SURVIVAL; INDEMNIFICATION

Section 10.1 Representations and Warranties. The representations and warranties contained in or made pursuant to this Agreement shall survive until the second anniversary of the Closing Date.

Section 10.2 Indemnification by Seller. Seller shall indemnify, defend and hold harmless Buyer and its Affiliates, and its and their stockholders, directors, officers, employees, agents and representatives (“Buyer Indemnified Parties”) against any and all claims, actions, damages, obligations, losses, liabilities, costs and expenses (including reasonable attorneys’ fees, costs of collection and other costs of defense) actually incurred by any Buyer Indemnified Party and arising from (a) any breach by Seller of any representation or warranty of Seller contained in or made pursuant to this Agreement (which for purposes of this paragraph, shall be read without regard to any Material Adverse Effect, materiality or similar qualifications), (b) any breach by Seller of any covenant or agreement of Seller contained in or made pursuant to this Agreement, (c) any Excluded Liability and (d) non-compliance with any anti-assignment, change-of-control or similar provisions of any Assigned Contracts assumed by Buyer pursuant to this Agreement to the extent breached by the consummation of this Agreement.

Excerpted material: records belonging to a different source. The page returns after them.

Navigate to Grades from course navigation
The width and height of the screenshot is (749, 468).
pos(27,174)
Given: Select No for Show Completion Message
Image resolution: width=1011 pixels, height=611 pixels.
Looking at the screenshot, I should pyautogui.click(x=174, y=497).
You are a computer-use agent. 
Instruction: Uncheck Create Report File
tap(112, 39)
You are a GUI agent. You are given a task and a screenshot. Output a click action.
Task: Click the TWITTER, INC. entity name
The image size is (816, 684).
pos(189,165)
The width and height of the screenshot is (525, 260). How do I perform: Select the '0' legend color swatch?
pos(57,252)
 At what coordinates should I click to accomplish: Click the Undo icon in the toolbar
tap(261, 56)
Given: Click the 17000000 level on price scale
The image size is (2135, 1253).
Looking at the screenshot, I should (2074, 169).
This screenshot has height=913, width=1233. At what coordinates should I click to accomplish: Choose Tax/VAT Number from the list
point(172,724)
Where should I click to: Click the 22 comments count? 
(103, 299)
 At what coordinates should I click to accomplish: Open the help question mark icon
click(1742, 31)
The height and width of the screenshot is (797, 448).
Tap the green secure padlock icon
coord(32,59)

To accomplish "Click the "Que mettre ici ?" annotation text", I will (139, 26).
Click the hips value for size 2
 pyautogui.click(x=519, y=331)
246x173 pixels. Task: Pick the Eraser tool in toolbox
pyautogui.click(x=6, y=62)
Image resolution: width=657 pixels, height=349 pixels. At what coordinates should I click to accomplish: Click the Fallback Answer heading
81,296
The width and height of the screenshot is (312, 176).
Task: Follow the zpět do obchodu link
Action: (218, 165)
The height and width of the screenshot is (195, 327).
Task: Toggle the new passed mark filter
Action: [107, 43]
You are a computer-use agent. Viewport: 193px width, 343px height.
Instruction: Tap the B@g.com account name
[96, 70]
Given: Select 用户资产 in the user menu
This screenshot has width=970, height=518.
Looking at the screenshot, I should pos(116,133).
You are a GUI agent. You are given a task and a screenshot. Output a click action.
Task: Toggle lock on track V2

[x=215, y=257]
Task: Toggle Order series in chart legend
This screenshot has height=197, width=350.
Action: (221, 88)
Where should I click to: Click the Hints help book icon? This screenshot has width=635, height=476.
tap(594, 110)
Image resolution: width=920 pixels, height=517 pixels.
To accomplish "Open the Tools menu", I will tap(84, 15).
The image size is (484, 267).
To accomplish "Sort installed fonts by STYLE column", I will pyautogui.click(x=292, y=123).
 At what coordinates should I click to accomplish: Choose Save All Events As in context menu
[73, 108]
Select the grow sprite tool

Section 10.3 Indemnification by Buyer. Buyer shall indemnify defend and hold harmless Seller and its Affiliates, and its and their stockholders, directors, officers, employees, agents and representatives (“Seller Indemnified Parties”) against any and all claims, actions, damages, obligations, losses, liabilities, costs and expenses (including reasonable attorney’s fees and costs of collection and other costs of defense) actually incurred by any Seller Indemnified Party and arising from or in connection with (a) any breach by Buyer of any representation or warranty of Buyer contained in or made pursuant to this Agreement (which for purposes of this paragraph, shall be read without regard to any Material Adverse Effect, materiality or similar qualifications), (b) any breach by Buyer of any covenant or agreement of Buyer contained in or made pursuant to this Agreement or (c) any Assumed Liability.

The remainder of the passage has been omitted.